Rhoderick was one of several area residents to get a tattooed warning of their serious medical conditions Nov. 29 at Inner Soul Ink.
At least three participants will be featured in a four-minute special about the local parlor and the trend of medical alert tattoos by Voice of America, the official broadcast institution of the United States government. Jeffery Grimet, 40, owner of Inner Soul Ink at 1001 Twin Arch Road, learned about the three participants’ conditions while tattooing them previously and asked them if they would be featured in the film.
Grimet said he has inked between 60 and 80 medical alert tattoos in his 20-year career, including one he did more than a year ago that featured Mr. Peanut — the Planters advertising logo — requested by a man with a peanut allergy.
Grimet said VOA contacted him to be a part of the special a few weeks ago. The Mount Airy shop opened in August.
“I think that it’s a really good, quality idea,” Grimet said. “It’s something that’s never going to go away, much like the person’s [condition]. Anything that’s going to take away that worry for them is good.”
It took one day to film the special — Nov. 29 — and Inner Soul will be the only parlor featured in the project.
The price and size of each tattoo is determined by the size the customer requests, Grimet said.
“It’s not common for tattoo shops to do medical tattoos, not many are doing it,” said Faiza Elmasry, a VOA feature writer with the project. “It’s something relatively new, and many people are finding it very convenient.”

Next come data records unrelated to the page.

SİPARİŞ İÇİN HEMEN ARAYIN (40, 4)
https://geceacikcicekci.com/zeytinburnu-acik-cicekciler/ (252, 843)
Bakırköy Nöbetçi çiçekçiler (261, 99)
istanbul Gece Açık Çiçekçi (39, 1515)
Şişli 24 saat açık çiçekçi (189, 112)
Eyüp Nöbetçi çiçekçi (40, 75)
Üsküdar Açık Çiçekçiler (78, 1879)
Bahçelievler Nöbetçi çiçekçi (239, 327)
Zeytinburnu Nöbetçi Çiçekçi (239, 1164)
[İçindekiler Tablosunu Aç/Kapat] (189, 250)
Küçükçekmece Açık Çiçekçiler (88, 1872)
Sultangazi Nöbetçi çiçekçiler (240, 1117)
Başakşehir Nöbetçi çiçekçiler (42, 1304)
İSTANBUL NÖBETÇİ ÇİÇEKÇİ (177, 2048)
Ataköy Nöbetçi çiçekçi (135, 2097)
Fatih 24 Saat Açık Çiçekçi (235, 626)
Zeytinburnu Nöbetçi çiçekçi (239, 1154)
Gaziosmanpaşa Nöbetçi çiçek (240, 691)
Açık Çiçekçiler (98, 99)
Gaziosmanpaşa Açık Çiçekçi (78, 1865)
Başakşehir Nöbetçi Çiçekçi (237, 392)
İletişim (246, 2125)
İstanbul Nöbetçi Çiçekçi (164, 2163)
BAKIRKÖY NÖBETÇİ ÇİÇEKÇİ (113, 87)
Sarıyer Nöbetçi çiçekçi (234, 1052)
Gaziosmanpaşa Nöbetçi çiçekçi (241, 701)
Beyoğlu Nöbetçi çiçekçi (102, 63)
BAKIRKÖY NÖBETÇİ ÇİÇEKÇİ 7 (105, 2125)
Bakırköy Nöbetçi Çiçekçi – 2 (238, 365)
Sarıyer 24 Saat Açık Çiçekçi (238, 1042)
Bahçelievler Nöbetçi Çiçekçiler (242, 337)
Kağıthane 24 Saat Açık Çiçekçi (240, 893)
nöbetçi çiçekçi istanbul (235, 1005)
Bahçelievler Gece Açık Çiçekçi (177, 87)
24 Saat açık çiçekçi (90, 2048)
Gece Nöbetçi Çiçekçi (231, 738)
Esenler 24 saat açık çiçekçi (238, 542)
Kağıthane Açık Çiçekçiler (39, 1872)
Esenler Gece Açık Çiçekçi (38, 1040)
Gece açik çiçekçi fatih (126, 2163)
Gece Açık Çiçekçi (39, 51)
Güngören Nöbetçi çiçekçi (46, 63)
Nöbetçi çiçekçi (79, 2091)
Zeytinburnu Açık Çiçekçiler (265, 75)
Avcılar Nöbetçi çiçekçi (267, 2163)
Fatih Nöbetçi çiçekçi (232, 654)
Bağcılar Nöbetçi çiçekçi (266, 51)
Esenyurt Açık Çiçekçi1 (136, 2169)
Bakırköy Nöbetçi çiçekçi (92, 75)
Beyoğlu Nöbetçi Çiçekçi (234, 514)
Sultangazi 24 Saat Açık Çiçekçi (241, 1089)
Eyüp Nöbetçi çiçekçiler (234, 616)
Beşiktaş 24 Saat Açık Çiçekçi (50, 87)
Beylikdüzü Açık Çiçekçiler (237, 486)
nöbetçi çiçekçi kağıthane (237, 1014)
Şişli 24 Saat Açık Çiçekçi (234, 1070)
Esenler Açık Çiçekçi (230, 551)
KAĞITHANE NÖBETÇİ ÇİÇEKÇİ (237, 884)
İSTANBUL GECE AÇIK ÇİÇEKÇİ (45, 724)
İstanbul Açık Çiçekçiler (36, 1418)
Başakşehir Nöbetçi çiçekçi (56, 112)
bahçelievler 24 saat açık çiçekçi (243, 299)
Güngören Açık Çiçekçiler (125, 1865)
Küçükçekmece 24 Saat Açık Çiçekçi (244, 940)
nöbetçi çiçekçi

Rhoderick said she decided to get an alert tattoo because she occasionally loses her bracelet.
“Because of the seriousness of my condition ... it’s very important to have [the bracelet],” she said. “[The tattoo] is perfect for me. In an emergency I can lose [my bracelet], I can’t lose the tattoo.”
Denise Conant, 39, of Westminster, said Nov. 29 that she would feel a sense of relief once she got her tattoo.
“I’ll feel safer,” she said. “That’ll be the one tattoo that will save my life.”
In 2005, Conant found out during a routine doctor’s visit that she was allergic to iodine contrast, a dye used in radiological tests, such as CAT scans.
“When they gave it to me I broke out in hives and had shortness of breath,” she said.
After that Conant was advised to wear an alert bracelet but never got around to getting one. During filming, she got a skull with the medical alert icon on its forehead.
“It’s different,” she said with a laugh.
Elmasry said the special does not have a release date at this time, but once complete it will be published online on the VOA website at www.voanews.com.